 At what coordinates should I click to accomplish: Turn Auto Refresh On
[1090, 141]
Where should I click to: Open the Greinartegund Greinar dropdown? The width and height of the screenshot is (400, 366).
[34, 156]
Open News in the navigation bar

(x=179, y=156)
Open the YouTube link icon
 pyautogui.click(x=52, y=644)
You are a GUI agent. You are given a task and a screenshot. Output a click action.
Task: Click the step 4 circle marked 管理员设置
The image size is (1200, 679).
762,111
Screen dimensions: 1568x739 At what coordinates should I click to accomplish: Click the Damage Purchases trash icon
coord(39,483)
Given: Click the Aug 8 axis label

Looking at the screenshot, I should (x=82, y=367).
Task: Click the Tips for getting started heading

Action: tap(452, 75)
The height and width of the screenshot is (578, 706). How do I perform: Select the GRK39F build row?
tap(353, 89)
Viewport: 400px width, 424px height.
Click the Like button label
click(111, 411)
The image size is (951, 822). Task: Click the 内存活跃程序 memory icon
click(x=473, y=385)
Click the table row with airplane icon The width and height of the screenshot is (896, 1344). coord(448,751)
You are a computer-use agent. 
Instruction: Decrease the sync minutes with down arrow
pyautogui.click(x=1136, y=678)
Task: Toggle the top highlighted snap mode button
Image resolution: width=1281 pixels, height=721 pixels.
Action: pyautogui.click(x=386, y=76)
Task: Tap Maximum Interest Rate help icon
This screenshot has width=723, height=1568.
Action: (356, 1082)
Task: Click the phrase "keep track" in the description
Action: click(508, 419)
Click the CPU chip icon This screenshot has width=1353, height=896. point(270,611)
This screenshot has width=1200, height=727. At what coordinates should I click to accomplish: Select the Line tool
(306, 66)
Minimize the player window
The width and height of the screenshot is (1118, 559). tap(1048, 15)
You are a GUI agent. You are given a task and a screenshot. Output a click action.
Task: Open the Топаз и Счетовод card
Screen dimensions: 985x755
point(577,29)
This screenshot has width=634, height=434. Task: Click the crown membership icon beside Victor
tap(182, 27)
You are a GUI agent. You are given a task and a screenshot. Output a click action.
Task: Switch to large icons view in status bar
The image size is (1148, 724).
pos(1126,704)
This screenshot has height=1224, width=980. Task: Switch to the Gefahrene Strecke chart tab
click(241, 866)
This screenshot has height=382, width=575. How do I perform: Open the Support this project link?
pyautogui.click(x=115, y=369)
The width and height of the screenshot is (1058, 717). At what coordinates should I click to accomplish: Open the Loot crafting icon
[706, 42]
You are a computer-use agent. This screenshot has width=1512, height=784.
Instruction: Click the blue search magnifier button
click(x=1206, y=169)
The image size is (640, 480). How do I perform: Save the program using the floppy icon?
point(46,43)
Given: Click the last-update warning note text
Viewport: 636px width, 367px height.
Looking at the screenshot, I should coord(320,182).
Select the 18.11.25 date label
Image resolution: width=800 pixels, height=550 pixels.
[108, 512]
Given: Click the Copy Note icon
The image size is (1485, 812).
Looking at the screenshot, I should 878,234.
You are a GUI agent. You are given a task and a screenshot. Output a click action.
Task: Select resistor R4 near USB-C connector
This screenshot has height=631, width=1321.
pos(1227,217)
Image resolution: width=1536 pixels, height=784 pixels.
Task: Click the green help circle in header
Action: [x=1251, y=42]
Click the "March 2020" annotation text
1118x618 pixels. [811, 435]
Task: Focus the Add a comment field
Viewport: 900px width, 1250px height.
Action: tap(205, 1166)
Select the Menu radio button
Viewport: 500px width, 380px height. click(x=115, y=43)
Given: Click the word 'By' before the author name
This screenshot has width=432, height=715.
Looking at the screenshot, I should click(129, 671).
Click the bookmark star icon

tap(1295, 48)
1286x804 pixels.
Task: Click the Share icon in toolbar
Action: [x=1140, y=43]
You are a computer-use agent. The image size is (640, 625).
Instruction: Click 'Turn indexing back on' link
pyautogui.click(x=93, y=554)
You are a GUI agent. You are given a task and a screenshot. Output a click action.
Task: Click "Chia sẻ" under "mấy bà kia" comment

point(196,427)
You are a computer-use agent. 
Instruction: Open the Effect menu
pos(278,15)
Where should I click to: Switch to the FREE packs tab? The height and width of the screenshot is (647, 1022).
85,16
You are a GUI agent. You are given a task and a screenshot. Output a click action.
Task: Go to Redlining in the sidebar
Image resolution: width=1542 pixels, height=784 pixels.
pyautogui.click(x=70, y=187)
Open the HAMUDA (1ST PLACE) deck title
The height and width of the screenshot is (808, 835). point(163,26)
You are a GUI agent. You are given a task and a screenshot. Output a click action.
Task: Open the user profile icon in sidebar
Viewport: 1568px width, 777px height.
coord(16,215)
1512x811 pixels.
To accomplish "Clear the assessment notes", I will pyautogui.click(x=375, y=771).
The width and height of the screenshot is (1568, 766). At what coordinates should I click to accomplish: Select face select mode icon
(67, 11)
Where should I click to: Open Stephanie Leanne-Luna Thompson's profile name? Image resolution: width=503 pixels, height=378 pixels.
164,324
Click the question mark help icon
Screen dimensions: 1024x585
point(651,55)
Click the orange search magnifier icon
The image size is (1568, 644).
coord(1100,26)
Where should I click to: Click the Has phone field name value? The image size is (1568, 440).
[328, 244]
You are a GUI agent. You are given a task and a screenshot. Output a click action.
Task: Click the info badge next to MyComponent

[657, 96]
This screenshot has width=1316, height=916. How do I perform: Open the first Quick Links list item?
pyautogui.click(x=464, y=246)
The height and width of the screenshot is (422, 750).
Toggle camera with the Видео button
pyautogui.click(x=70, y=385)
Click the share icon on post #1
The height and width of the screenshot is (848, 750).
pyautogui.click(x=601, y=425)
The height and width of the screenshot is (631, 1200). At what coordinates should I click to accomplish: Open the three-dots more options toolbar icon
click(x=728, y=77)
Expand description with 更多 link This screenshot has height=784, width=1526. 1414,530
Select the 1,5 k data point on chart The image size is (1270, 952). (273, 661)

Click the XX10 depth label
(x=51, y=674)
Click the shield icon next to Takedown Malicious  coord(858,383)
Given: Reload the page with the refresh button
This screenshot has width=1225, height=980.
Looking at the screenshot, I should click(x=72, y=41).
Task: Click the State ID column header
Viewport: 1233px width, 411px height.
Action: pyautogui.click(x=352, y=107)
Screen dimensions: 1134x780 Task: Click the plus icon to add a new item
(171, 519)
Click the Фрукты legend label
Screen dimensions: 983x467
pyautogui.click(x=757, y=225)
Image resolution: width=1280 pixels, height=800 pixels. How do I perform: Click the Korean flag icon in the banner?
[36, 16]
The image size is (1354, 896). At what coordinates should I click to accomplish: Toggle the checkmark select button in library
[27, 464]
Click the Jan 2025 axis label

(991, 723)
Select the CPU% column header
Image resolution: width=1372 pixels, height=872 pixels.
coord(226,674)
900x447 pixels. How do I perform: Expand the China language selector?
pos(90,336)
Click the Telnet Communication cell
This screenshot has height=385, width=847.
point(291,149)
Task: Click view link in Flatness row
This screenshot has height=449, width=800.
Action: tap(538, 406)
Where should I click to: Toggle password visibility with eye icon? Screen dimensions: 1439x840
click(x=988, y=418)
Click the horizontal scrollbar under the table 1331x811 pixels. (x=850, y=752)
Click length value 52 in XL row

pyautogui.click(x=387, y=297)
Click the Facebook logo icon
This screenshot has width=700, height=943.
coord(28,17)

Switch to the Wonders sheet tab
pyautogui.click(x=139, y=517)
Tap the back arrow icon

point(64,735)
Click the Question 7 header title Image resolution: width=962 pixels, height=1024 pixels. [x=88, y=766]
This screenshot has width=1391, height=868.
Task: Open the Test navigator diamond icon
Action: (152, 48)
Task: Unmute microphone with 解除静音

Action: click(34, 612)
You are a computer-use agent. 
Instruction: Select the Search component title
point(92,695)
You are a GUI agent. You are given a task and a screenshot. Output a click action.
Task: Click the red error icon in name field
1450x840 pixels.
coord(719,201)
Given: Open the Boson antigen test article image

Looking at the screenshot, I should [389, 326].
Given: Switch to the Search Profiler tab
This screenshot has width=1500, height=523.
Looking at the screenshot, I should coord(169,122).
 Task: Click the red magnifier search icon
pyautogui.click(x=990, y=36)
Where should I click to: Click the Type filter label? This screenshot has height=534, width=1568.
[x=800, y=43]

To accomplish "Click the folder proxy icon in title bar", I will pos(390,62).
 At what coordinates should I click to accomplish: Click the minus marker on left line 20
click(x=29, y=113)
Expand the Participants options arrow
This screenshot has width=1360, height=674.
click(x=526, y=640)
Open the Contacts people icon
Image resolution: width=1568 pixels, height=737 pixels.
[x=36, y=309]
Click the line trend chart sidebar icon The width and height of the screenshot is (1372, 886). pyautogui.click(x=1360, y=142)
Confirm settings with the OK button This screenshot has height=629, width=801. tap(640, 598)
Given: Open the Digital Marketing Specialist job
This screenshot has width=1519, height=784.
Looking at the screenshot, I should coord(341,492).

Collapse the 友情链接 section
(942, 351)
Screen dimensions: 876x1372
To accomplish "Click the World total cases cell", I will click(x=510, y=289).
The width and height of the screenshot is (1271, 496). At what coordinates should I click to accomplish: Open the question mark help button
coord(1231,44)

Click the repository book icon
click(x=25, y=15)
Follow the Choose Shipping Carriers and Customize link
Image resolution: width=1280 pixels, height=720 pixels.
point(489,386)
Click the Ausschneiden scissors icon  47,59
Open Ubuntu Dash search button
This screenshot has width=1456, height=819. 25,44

▸ **Given exercise**
Starting with the line that contains "Task: Tap Maximum Interest Rate help icon" and going on through the line that contains "pyautogui.click(x=115, y=369)", repeat these rows with "GUI agent" switched to "screen agent" and nothing else changed.

▸ **Exercise result**
Task: Tap Maximum Interest Rate help icon
This screenshot has width=723, height=1568.
Action: (356, 1082)
Task: Click the phrase "keep track" in the description
Action: click(508, 419)
Click the CPU chip icon This screenshot has width=1353, height=896. point(270,611)
This screenshot has width=1200, height=727. At what coordinates should I click to accomplish: Select the Line tool
(306, 66)
Minimize the player window
The width and height of the screenshot is (1118, 559). tap(1048, 15)
You are a screen agent. You are given a task and a screenshot. Output a click action.
Task: Open the Топаз и Счетовод card
Screen dimensions: 985x755
point(577,29)
This screenshot has width=634, height=434. Task: Click the crown membership icon beside Victor
tap(182, 27)
You are a screen agent. You are given a task and a screenshot. Output a click action.
Task: Switch to large icons view in status bar
The image size is (1148, 724).
pos(1126,704)
This screenshot has height=1224, width=980. Task: Switch to the Gefahrene Strecke chart tab
click(241, 866)
This screenshot has height=382, width=575. How do I perform: Open the Support this project link?
pyautogui.click(x=115, y=369)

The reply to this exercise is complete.